By Tony Fitzpatrick
In Rome, like any big city that depends a good deal on tourism, they still have horse-drawn cabs with sturdy draft horses pulling them. These horses often stand twelve-to-fifteen hours a day hauling pain-in-the-ass tourists around. I’ve always despised this practice—it’s awful for the horses, who often work in ninety-degree heat (at least in Chicago they do). A couple of times in Chicago, these fine animals have dropped dead right on Pearson Street. In Rome it is no different, except they dress the horses in the dressage of each particular city. What is patently cruel is made to look pretty.
I saw a lovely horse by the Spanish Steps and I tried to imagine what his inner life must be. Rome is a city full of music—with his ears muffled, does he hear any of it? Does it soothe him? The horses are blinkered so they can only see what is immediately in front of them, a thing that seems punitive and cruel on its face. People try to assure me it is for the horses’ own good and to keep the public safe in case on of these magnificent animals is spooked. Here is an idea: stop using them to haul fat-ass Americans around. Outlaw the practice and just let them be horses. One can tell that they are tired—here and there you see them shifting their weight from one foot to the other, they’re fatigued. I know visitors love this shit, but it’s time to prohibit it—in every city in the world.
That said, these were about the only unpleasant thoughts I had while exploring Rome and Florence. People I know often chastise me for my style of visiting other countries. I don’t take tours.
I don’t much like the big attractions or “sights.” I like the people—the everyday neighborhoods where people live their lives as Romans or Florentines. I got a ration of shit from some “professional” travelers for not going to the Vatican or the Sistine Chapel. I don’t need to see where the Pope popes—I’m sure he has a nice crib; but I was more interested in seeing where the Christians got fed to the lions, the Coliseum. The Spanish Steps. I was interested in the architecture that makes me feel like I’m walking around inside of a De Chirico painting.
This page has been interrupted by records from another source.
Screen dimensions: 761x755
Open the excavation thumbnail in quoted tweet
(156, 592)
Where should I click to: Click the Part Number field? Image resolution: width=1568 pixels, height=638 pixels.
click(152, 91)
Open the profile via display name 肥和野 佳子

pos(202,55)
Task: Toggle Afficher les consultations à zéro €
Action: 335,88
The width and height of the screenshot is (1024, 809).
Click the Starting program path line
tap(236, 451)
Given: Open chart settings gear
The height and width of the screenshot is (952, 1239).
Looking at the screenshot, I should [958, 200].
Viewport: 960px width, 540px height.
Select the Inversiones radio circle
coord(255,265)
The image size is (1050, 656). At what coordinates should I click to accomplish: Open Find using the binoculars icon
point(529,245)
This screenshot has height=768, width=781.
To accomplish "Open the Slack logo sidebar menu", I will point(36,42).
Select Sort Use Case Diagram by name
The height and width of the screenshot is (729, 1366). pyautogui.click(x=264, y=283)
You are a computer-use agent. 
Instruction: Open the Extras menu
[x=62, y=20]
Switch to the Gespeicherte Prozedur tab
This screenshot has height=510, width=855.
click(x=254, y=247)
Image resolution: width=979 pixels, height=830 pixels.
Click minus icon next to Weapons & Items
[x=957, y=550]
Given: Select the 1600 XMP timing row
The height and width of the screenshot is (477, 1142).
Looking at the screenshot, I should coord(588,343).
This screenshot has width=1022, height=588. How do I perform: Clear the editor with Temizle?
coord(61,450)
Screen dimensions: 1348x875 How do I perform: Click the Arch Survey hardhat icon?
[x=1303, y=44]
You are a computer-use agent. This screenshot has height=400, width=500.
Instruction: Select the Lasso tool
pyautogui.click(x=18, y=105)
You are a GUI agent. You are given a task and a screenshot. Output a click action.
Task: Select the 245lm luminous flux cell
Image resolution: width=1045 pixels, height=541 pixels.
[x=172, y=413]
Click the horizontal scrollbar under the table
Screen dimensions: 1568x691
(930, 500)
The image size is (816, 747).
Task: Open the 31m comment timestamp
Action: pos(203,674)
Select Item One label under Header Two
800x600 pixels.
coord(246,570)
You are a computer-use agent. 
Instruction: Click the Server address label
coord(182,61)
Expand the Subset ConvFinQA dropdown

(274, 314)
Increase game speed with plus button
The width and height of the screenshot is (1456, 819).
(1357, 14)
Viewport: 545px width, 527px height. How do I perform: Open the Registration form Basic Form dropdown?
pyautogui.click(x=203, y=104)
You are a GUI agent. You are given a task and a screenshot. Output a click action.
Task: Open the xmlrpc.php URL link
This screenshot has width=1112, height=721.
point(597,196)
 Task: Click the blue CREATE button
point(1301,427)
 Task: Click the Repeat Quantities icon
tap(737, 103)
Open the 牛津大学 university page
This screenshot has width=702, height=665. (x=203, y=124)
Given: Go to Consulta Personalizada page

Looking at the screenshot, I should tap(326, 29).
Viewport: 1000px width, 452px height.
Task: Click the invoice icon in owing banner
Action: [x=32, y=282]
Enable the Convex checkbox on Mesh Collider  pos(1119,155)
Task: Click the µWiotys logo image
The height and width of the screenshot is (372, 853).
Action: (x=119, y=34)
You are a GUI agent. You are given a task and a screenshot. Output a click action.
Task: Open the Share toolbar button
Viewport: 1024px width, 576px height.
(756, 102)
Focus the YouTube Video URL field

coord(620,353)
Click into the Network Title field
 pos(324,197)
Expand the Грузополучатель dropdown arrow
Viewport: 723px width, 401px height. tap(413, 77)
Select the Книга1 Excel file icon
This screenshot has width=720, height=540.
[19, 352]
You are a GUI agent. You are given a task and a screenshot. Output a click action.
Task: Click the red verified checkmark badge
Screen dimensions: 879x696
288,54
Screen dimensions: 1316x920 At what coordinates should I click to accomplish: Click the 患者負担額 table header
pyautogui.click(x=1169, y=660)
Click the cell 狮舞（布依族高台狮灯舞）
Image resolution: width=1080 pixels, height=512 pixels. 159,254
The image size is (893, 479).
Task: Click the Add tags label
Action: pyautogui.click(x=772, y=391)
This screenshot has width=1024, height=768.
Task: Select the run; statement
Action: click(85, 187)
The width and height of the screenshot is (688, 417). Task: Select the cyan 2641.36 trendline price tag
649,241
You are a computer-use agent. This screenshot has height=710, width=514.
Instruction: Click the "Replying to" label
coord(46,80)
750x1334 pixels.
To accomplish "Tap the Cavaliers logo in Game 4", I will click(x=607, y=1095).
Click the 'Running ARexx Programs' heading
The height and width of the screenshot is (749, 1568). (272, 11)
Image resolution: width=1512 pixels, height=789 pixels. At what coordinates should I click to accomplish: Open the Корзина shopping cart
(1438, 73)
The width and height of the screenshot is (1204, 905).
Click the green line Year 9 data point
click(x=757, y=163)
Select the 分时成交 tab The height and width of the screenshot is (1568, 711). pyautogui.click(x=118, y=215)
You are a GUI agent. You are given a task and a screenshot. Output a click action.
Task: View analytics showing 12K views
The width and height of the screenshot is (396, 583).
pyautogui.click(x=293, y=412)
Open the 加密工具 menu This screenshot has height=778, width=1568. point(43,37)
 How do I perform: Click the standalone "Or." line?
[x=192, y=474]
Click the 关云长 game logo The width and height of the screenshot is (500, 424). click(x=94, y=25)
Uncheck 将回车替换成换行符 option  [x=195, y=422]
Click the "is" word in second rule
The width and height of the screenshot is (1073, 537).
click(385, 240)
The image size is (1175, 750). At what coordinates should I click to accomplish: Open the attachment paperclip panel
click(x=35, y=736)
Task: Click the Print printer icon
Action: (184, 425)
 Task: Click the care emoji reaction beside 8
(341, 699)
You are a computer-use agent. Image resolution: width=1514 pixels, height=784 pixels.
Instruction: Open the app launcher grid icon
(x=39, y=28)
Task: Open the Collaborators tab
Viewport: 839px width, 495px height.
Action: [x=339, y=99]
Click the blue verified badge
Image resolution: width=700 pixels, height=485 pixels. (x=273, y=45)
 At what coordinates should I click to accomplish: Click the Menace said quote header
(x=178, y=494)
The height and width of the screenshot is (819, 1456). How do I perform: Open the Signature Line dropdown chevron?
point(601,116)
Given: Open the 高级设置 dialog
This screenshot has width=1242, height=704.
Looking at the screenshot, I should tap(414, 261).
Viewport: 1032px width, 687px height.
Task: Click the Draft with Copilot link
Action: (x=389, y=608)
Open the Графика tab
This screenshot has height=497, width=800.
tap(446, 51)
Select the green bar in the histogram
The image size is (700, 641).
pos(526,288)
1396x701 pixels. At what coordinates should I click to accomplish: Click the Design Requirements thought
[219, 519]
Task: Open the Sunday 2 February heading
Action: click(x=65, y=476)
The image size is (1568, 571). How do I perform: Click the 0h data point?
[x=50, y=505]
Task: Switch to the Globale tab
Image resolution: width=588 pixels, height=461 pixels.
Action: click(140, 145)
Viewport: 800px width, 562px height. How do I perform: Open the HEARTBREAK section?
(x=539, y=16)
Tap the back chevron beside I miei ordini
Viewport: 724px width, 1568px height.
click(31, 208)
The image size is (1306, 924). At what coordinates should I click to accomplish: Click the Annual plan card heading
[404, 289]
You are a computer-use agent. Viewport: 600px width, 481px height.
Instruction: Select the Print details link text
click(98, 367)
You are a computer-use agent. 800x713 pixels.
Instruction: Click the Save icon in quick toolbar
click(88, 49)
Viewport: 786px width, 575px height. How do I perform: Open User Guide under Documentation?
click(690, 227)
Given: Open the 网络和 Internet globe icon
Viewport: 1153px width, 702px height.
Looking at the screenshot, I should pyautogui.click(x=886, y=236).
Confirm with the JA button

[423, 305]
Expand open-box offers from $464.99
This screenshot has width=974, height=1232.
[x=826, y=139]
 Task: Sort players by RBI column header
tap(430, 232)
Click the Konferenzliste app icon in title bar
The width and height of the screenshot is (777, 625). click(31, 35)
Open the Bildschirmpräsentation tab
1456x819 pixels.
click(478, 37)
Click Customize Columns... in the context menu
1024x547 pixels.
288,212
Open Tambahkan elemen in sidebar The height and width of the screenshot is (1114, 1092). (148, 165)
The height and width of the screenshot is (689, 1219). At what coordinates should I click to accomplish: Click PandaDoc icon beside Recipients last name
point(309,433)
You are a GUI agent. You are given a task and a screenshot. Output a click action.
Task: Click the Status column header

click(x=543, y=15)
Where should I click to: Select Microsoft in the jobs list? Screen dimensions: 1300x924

I walked the Porta Portese market with my daughter and wife, and it reminded me of nothing so much as an Italian Maxwell Street with all manner of things for sale that felt slightly… warm shall we say? Bicycles (my daughter has bought her own bike back from here before), bags, scarves, pashminas, cameras, tools, cooking utensils, gloves, belts, videos, CDs, cell-phone covers—you name it, it was there. It was a brisk, no-shit, full-on embrace of capitalism, Roman-style. I found no small amount of stuff for drawing and collages there.
My daughter Gaby goes to school here and she speaks fluent and flawless Italian. Before this, she spent two years at school in Florence. My next life I want to be her. She is studying politics and international law and wants to work on behalf of refugees. If she winds up as a lawyer, she will be a good one. I haven’t won an argument with her since she was three. She showed me the Rome and Florence you don’t read about in books and for the rest of my life I will be grateful for this.
We spent one night with her eating gelato in the Piazza della Madonna dei Monti, watching Italians of all ages sit, drink, smoke hash, argue, flirt—I felt like this is the kind of place I’d like to be old.
I gave coins to the gypsies, bought a selfie stick (which I will never use) from a young man from Senegal, and overheard a lot of what people think of Americans.
Italians go a little easy on us. They had an imbecile in Berlusconi, so they feel for us and sympathize with us now that we have our own imbecile.
What was marvelous was being unplugged from All Trump All the Time. The twenty-four-hour news cycle here is merely background noise. In Italy, there is too much living and life going on to relegate all of one’s attention to politics. People pay close attention to the grace notes of being alive. I bought special papers, maps and many images of birds. I looked for a soccer shirt but couldn’t find a Roma one that fit me. In Rome, all the guys who play soccer are FIT. I walked six to seven miles a day and really got a sense of Rome and Florence.
One of the ways Romans wish each other good luck is the phrase In Bocca al Lupo, which implies the safest place to be is in the mouth of the wolf. While it doesn’t make sense to me, I’ll roll with it. People say this with a smile, so I took it as an odd bit of goodwill.
In Florence we went to the Uffizi and I found myself in a room full of Botticellis, including the painting that made me want to be an artist when I was little. “Pallas and the Centaur” is the one—in it, a woman warrior caresses a lock of the terrified centaur’s hair. It is sensual and at the same time virtuous; and I suspect it is maybe about the burden of mercy. I didn’t expect that seeing it would be as emotional as it was. I had to go out and sit down in the hallway and think about the painting.
There is something about the raw ether of the original that changes one’s gravity as an artist. When a work of art whispers something to you over an arc of centuries, to inform you that on that day, you are where you need to be.